Then we meet our partners and get married. Thus we begin our next chapter in life. Our cart becomes heavier and we now worry about our spouse's bills and loans and kids allowance. Some of us must support our parents too. We may even need to bring our family to vocation. As we grow older, our carts get heavier and heavier. Do you have enough savings to meet these expenses?
As we know, life is never a straight and smooth path. We will encounter obstacles. Some of these obstacles may set us back in terms of our financial standing .If we do encounter a big obstacle (e.g. critical illness, operation, surgery, business failure) and need a huge sum of money to recover, Do you have enough money to meet this expense? What if the big obstacle results in us being permanently bed-ridden or out of work for a long time, what is going to happen to our cart? Do you have enough money to support yourself and family if that happens?

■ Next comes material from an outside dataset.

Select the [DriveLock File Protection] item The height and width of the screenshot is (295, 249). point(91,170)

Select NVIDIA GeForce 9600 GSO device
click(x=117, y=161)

Many may say, well we have friends and relatives to turn to for help. But our friends and family have their own carts to pull too. If they help push our cart, who is going to push theirs?
We will all retire from work eventually. From then on till we all rest in peace, we do not have regular income but our life must still go on. We still need to pay our bills and we still need to eat. Do you have enough money to support yourself during retirement?
At old age, our body is no longer working as well as they used to. Our health conditions deteriorate, as we get older. We will need to seek medical help frequently. We may even need to employ a person to take good care of us. Do you have enough money to spend on these medical expenses?
So do you need Financial Planning? If you answer 'Yes' to all the above questions, then you are safe and need not worry about Financial Planning. Otherwise, I suggest you start thinking about it.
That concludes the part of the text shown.